While commending the implementers of the policy, he says more room must be created for people to air their grievances, and explanations offered.

“Even though they may not be happy, but once things are explained to you very, very well, even if you are not happy, you may have to accept it,” he stated.

The Deputy Minister of Employment and Social Welfare, Mr Antwi Bosiako Sekyere, admitted that public awareness on the new pay policy has not been good enough.

He however maintained that leaders of the various workers groups have been involved fully at every stage of the implementation process.

Mr Bosiako appealed to “public sector workers and the general public that we need to seek clarification, we need to seek information before we go onto the streets.”

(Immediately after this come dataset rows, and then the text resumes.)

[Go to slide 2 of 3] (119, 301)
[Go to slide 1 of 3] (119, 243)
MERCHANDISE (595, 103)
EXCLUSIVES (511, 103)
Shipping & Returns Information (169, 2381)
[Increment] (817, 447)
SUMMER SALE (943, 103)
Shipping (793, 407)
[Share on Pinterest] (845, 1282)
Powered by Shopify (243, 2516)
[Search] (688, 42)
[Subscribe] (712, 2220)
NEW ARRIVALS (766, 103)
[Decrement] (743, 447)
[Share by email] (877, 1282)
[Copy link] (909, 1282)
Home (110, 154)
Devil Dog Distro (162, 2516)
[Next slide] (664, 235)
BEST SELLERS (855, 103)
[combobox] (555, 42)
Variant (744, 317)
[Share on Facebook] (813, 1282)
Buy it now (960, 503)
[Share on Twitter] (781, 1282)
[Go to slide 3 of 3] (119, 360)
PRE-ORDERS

“Surely it is really unfortunate, for example, for the prison officers to just receive your pay which has been increased and then say ‘oh the increase is small’ so instead of going to the source where the increase came from, you just go onto the streets.”

He warned that “if we continue that way, the country will be ungovernable.”

The Deputy Minister argued the Mills government was a listening one and that workers ought to understand that the quantum salary increases are being registered under the pay policy was so huge that the problems being encountered have to be anticipated.

He gave the assurance that everything possible was being done to ensure that the SSSS lives up to its promise of eradicating the distortions that have characterised public pay structure in the country for decades and bring about fairness and equity.